Code Monkey home page Code Monkey logo

java-futurestream's Introduction

java-futurestream

A simple library to wrap the java.util.Stream with the following additional functionality:

  • Parallel mapping and terminating streams using custom executor service
  • Ability to define the number of parallel threads programmatically
  • Propagate exception to the caller of the stream termination
  • Defining a number of times an operation can fail and retry

The intention of the library is only to provide the minimal functionality to achieve the above. Re-implementing the whole Stream interface and ReferencePipeline is not intended. However, requests for operations are welcome.

Basic Usage

public Map<Path, String> calcChecksumsForFiles(Path sourceDir) {
    try (FutureStream<Path> files = FutureStream
            .of(Files.walk(sourceDir).filter(Files::isRegularFile))) {
        return files.mapJoining(this::getChecksumForFile, IOException.class).boxed().collect(
                    Collectors.toMap(i -> i.getKey(), i -> i.getValue()));
    }
}

private AbstractMap.SimpleEntry<Path, String> getChecksumForFile(Path file) throws IOException {
...
}

The code example above calculates the SHA checksum value for all files under a directory recursively and returns the map of <Path, String> pairs using parallel threads.

The FutureStream.of(Stream) creates a new FutureStream from the given stream, with the default executor (fixed thread pool executor, with availableProcessors() threads) and no retry set.

The mapJoining maps each element of the stream to a CompletableFuture task which gets executed and joined when we terminate the stream with the collect(Collectors.toMap) method.

Finally when we return from the try-resource the file stream is closed and the terminator is shutdown.

Background

Java streams are a powerful tool to create multi-threaded applications in Java if you stick to simple, stateless operations chained together.
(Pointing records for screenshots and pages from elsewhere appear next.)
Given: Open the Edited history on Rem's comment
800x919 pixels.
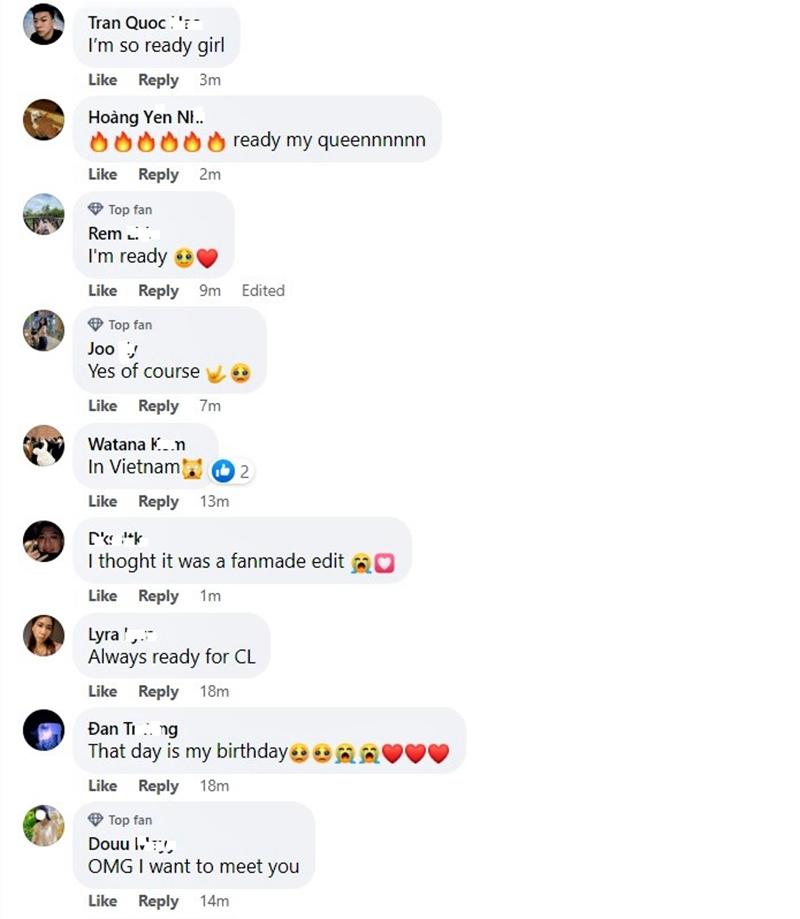Looking at the screenshot, I should click(x=263, y=291).
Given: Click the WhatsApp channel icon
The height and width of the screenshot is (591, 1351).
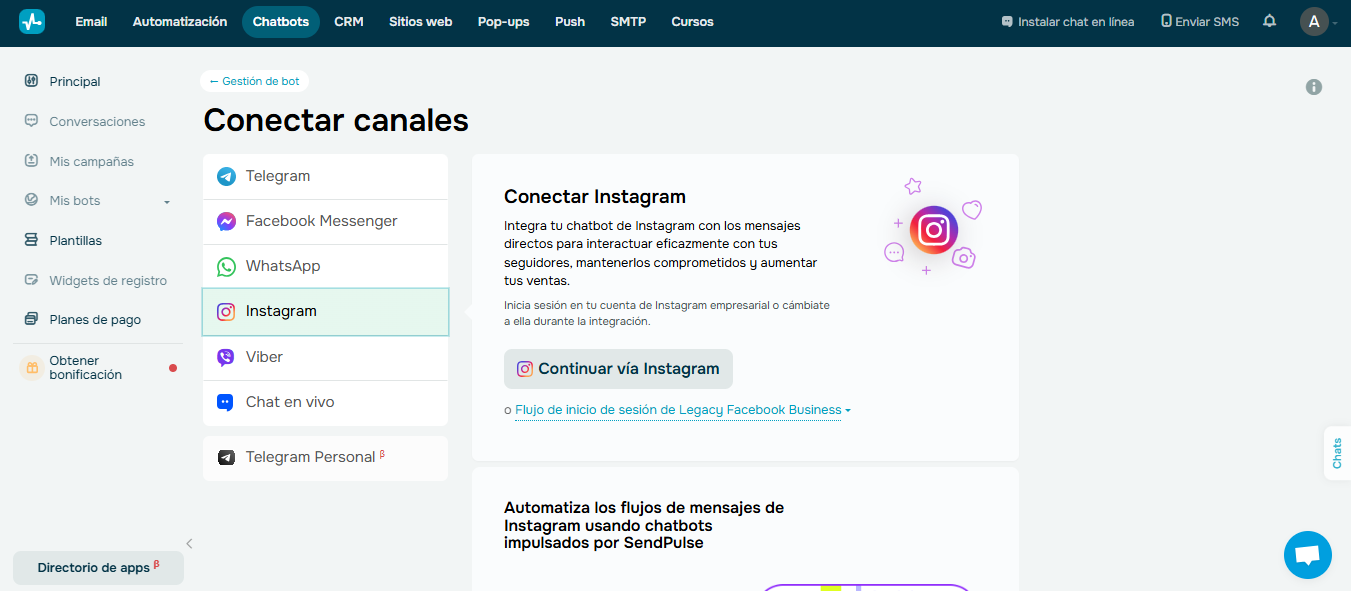Looking at the screenshot, I should pyautogui.click(x=226, y=266).
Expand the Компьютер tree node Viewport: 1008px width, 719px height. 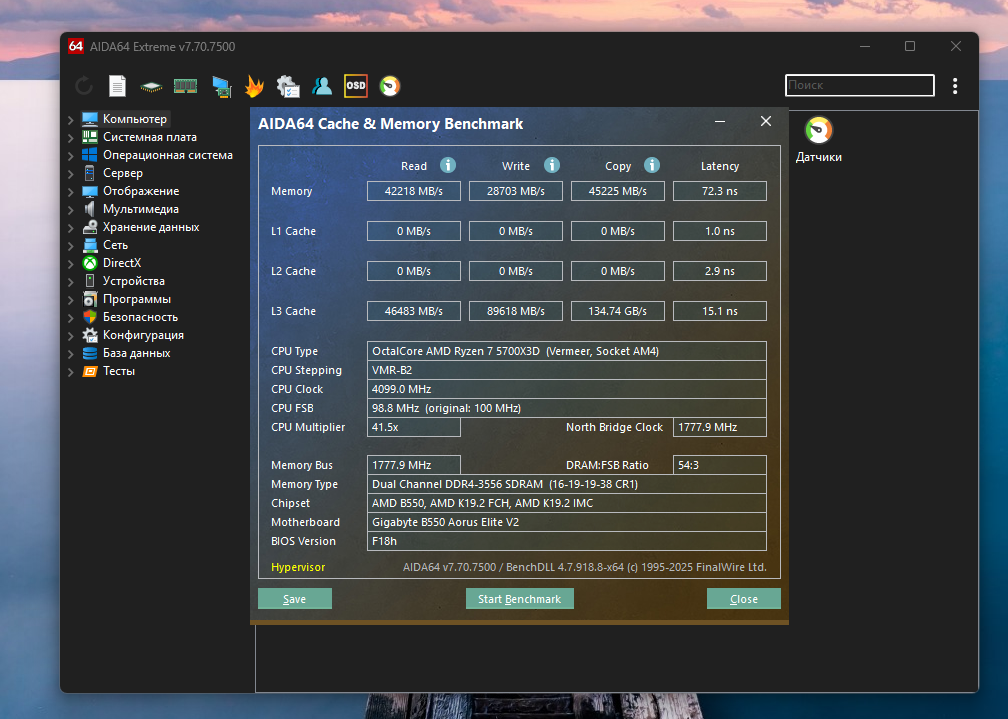coord(71,120)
If you avoid side-effects and take care about synchronization (if needed) the parallel() or parallelStream can turn any function chain into parallel execution. However, there are a few specialized needs which are not handled by the stream interface:

  1. Parallelism cannot be controlled: Once the parallel() is used on a stream, at termination the stream will be evaluated in multiple threads, using the common ForkJoinPool. You can specify the parallelism for the common forkJoinPool (java.util.concurrent.ForkJoinPool.common.parallelism=20), but there is no possibility to feed a custom executor service to the reference pipeline, which executes the stream pipeline

    FutureStream tries to overcome this by providing a simple multi-map operation, where you can provide a custom executor service.

  2. Exceptions must be handled locally for a lambda: It is not just the Stream interfaces fault, exceptions are thread-local in Java. We can argue about whether checked exceptions are friend or foe, but they can be used as sanity check along the program execution. But if you code throws checked exceptions, they must be handled in each lambda locally when using stream.
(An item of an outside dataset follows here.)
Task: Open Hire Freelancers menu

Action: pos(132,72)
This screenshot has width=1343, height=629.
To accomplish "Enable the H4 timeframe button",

    FutureStream provides a forEachParallel(Consumer, Exception) terminal operation, which propagates the exception to the caller method, and mapJoining(Func, Exception) which wraps the exceptions in an unchecked exception.

  3. When an exception during an operation during the pipeline processing is re-thrown but the running tasks are finished. Since the exceptions are thread-local the whole operation does not know about the exception, so it will continue to execute.
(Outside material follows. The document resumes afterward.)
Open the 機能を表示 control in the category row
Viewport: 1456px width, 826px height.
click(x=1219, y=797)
    FutureStream via ExceptionReference provides a thread-safe synchronization of checked exceptions, and when an exception occurs, the rest of the processing is stopped. Also the user can define a number of retries of the current operation in case of exception.

Using FutureStream

In the simplest way, the FutureStream can simply wrap any stream given, execute parallel mapping or terminal (forEach) operation and close the stream as well as the executor which was instantiated for the execution.

try (FutureStream<R> futureStream = FutureStream.of(anyStream<R>())) {
    ...
}

FutureStream is AutoClosable, the close() method will close the wrapped stream, as well as the default executor service.

FutureStream provides two operations:

  • mapJoining(Function): maps the elements of the stream to something else by applying the given function on each element. The mapping function might be something computationally extensive (like checksum calculation), which is worth executing in parallel. The mapping operation is an intermediate operation, meaning that it is lazy-executed, when a terminal operation is called on the stream.
  • forEachParallel(Consumer): calls the consumer action on each element of the stream. This is a terminal operation, which means that the pipeline is evaluated and all operations all executed.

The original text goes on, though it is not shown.